森成利(信長の秘書としての心得)

森成利

(1565年、尾張葉栗郡生まれ。通称森蘭丸。織田信長に小姓として仕え、後に美濃金山城主、美濃岩
村城主も務める。父・森可成、兄・森長可は猛将として名を馳せ、弟の長隆、長氏は成利とともに
本能寺の変で信長に殉じた。)

森蘭丸こと森成利は、十五歳頃から信長に近侍していた。
ある時、成利は信長から「隣の座敷の障子が開いているから閉めてこい」と命じられた。行くと障子は閉まっていたが、成利は一瞬考えた上、障子を開けてすぐ閉めた。
信長の元へ戻るとすぐに「何故一度開けて閉めた?」と問われ、成利は
「殿からのご命令は障子を閉めてこいとのことでした。ここで私が障子は最初から閉まっておりました、とお答えするのは殿の誤りを周りの者共に知らせるようなものです。これでは私の役目を果たしたとはいえないので、一度開けて閉めたのです。

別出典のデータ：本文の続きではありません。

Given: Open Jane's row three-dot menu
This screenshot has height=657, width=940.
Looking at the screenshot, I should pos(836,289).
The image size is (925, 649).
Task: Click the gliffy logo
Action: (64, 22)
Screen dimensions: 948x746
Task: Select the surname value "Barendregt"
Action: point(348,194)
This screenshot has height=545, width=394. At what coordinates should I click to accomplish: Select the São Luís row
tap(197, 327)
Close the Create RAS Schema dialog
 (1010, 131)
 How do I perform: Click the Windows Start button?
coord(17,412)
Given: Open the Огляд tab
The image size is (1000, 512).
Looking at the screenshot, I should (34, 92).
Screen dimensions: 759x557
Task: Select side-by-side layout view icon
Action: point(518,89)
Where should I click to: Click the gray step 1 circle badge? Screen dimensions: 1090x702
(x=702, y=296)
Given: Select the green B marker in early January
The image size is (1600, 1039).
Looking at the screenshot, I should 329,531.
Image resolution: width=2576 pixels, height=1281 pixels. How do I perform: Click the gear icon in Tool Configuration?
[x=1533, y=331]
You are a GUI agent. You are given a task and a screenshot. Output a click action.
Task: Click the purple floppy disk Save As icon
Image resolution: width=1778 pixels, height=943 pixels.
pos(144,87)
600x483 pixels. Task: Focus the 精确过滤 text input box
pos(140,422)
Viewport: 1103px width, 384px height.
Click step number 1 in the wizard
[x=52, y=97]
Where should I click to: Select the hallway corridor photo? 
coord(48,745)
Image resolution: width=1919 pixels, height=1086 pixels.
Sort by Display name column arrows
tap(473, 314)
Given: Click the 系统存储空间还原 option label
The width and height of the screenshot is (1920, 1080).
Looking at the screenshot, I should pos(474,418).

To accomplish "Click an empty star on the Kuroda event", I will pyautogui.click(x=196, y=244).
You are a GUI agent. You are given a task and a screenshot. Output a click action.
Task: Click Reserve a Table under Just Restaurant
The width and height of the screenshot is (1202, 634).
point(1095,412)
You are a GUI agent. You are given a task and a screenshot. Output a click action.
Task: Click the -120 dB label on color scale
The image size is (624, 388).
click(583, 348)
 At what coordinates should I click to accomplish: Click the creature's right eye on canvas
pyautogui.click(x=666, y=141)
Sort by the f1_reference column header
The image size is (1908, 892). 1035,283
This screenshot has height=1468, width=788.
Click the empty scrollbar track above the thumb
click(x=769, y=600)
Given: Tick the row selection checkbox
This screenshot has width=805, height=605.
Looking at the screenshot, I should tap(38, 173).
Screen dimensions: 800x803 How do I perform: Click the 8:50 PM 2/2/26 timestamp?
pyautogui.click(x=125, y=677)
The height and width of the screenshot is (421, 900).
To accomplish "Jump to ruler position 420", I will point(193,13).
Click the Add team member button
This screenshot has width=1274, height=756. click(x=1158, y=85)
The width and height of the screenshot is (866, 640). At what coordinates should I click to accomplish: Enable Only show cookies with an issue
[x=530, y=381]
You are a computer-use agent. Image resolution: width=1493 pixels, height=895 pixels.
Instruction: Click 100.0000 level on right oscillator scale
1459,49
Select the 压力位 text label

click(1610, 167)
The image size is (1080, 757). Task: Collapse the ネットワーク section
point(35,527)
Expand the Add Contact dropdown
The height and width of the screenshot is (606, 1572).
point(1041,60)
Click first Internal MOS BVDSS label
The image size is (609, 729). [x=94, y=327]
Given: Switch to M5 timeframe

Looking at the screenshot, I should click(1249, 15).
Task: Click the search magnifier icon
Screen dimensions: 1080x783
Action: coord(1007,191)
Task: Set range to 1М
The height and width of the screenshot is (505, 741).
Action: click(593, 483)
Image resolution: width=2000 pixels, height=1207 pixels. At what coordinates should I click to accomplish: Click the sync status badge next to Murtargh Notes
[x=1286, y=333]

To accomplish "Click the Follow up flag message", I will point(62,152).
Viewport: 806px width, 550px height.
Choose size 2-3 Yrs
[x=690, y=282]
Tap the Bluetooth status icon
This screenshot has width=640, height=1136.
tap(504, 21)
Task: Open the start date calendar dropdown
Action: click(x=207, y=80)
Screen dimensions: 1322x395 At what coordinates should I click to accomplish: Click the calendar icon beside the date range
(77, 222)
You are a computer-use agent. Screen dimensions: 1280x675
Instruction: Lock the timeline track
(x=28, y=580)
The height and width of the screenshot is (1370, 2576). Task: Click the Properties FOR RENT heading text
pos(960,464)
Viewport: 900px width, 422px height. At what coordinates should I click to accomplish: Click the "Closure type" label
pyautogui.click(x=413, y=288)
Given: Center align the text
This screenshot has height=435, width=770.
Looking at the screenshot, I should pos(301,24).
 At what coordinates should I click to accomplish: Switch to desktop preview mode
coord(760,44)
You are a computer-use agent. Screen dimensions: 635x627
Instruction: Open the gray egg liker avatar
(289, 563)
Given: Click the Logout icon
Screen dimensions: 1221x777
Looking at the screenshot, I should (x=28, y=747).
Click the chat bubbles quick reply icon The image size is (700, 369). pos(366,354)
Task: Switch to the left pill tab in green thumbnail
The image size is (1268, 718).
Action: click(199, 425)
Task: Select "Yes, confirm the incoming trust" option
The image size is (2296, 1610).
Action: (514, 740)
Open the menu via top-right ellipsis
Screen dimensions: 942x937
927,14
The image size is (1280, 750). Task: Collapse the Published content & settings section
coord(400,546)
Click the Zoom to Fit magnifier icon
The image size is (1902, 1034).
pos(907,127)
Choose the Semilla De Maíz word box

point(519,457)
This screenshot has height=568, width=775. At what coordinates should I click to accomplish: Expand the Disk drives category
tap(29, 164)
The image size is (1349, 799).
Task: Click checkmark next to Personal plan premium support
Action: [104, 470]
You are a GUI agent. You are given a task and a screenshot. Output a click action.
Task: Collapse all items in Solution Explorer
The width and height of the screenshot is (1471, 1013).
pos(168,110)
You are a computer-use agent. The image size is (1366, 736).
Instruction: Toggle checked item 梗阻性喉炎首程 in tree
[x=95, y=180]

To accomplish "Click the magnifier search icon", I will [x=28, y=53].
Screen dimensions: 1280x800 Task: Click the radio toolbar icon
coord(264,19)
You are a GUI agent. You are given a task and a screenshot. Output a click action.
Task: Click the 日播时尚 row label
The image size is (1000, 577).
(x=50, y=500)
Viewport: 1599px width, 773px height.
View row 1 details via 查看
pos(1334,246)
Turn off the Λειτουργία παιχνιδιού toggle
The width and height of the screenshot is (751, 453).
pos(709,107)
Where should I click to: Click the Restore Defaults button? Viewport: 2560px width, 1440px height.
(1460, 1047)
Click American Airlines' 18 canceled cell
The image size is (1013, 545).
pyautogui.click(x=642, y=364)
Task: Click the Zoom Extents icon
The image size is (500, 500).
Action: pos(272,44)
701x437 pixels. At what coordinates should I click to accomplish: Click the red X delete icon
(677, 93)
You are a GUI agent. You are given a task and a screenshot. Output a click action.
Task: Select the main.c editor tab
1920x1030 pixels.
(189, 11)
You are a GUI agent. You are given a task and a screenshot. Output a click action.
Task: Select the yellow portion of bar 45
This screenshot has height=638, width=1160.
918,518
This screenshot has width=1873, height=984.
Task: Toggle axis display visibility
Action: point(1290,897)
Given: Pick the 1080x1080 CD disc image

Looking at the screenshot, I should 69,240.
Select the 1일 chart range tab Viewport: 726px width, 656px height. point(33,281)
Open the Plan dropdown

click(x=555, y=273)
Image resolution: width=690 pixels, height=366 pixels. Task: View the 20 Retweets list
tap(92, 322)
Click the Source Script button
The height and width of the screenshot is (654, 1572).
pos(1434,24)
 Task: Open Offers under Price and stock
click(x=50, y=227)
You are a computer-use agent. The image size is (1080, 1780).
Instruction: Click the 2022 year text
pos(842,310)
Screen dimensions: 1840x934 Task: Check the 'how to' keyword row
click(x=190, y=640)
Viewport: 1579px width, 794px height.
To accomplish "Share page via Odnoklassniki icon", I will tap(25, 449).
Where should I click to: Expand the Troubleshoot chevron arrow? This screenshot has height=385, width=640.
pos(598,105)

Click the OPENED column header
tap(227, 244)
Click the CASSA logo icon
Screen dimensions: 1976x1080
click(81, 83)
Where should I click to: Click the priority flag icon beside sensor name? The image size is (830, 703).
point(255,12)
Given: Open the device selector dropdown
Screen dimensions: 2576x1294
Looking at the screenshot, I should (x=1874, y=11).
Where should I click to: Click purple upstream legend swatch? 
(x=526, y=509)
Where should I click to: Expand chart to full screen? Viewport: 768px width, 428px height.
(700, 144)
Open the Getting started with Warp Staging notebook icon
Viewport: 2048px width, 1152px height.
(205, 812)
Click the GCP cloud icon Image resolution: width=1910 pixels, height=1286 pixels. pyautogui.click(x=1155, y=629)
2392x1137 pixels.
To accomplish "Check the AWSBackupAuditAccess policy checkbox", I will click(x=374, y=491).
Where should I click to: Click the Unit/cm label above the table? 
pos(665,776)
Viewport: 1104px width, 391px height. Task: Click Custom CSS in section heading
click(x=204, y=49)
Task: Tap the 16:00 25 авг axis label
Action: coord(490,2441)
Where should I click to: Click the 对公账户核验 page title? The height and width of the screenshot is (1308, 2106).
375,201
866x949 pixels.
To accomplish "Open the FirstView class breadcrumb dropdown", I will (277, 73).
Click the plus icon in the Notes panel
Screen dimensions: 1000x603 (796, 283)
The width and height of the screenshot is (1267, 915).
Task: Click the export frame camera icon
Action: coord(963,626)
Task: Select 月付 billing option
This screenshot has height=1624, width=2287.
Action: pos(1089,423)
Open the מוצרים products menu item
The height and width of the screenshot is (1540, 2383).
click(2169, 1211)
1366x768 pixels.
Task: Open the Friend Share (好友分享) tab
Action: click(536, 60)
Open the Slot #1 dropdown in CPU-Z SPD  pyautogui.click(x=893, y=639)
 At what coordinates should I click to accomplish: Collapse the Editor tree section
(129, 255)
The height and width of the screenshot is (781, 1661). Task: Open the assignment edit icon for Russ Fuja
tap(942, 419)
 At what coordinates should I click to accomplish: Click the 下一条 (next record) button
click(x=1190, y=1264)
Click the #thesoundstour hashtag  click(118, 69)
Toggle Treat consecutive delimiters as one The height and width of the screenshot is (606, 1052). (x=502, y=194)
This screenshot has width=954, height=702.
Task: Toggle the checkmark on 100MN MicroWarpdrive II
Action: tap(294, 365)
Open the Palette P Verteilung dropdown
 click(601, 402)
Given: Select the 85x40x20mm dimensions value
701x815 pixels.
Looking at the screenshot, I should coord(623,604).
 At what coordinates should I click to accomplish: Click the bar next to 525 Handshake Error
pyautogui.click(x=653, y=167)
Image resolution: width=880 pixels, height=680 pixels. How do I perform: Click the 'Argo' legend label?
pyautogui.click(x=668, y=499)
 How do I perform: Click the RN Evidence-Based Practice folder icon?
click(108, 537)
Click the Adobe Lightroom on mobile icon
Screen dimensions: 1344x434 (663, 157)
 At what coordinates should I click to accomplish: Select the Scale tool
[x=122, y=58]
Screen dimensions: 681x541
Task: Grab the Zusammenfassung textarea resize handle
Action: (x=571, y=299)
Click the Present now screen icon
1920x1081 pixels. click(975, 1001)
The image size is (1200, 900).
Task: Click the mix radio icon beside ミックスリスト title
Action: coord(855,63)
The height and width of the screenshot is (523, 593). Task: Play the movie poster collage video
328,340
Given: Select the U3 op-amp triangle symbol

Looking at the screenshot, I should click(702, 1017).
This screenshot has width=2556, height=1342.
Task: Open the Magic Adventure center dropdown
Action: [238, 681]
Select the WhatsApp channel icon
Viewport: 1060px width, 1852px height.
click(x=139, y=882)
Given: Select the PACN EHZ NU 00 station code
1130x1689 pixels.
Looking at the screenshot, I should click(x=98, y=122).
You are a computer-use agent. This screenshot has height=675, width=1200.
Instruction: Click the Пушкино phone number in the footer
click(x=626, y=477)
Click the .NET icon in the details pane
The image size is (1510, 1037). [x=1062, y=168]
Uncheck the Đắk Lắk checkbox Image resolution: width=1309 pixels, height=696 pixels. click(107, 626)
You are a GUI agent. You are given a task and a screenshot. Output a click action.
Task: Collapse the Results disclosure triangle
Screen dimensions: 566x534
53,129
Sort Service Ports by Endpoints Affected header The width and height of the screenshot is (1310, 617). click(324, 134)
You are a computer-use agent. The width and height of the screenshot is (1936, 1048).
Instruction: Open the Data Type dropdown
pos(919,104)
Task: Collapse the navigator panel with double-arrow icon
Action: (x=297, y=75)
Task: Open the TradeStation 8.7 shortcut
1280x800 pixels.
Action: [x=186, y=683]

」
と答え、信長を満足させた。
信長は初めから障子が閉まっていることを知りつつ、秘書といえる立場の成利がどのような応対をするのか試したのである。猜疑心の強い信長に成利が生涯重用されたのは、彼が「どのように行動すれば殿のためになるのか」ということを常に考え行動していたからであろう。